According to Cointelegraph: A user recently lost $32 million worth of Spark Wrapped Ethereum (spWETH) in a sophisticated phishing attack, marking one of the latest and most significant crypto heists of 2024. The attack, which took place on September 27, targeted a wallet ending in "e57," draining it of 12,083 spWETH tokens. This incident comes amidst a sharp rise in phishing scams in the crypto space.
Attack Details and Fund Transfers
According to security firm CertiK, the stolen tokens — approximately 10,000 spWETH worth $26 million — were first transferred to a wallet beginning with "0x471c." The funds were subsequently dispersed to four additional wallets:
1,750 Ether (ETH) to wallet "0x105c"
2,613 ETH to wallet "0x278d"
3,730 ETH to address "0x408d"
Approximately 1,865 ETH to "0xfaf2"
Crypto analytics firm Arkham Intelligence suggested that the compromised wallet may belong to F2Pool founder Shixing Mao, though this has yet to be officially confirmed.
Phishing Attacks Spike in August 2024
Phishing attacks within the cryptocurrency space have been on the rise, with August 2024 seeing a 215% spike in such incidents. According to crypto security firm Scam Sniffer, total losses due to phishing attacks in August exceeded $66 million. In one instance, a single wallet suffered a loss of $55 million from a phishing attack targeting proxy ownership.
Source: CertiK Alert
A separate report from Blockaid in September 2024 highlighted an upgrade in phishing tactics by the infamous Angel Drainer software, now upgraded to AngelX. This new version of the phishing software deployed over 300 phishing decentralized applications (DApps) in just four days. AngelX's control panel offers malicious actors enhanced capabilities to create increasingly sophisticated phishing scams, making it particularly concerning for blockchain networks such as The Open Network and Tron.

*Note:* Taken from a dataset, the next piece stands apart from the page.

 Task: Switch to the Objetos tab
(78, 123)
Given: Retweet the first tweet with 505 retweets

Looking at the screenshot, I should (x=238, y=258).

Search Engines Featuring Malicious Phishing Links
Adding to the growing problem, search engines have unknowingly contributed to the spread of these scams. On September 11, Scam Sniffer revealed that search engine DuckDuckGo had inadvertently displayed fraudulent Etherscan sites. These malicious links prompt users to connect their MetaMask wallets, potentially giving hackers access to user funds.
Conclusion
As crypto phishing attacks continue to rise, with losses reaching tens of millions of dollars, the recent spWETH theft serves as a stark reminder of the vulnerabilities in the crypto ecosystem. Enhanced security measures, greater user education, and vigilance are more important than ever to prevent such high-profile losses. The increasing sophistication of phishing tools like AngelX and the appearance of malicious links on legitimate platforms underline the urgent need for heightened awareness among crypto users and industry participants.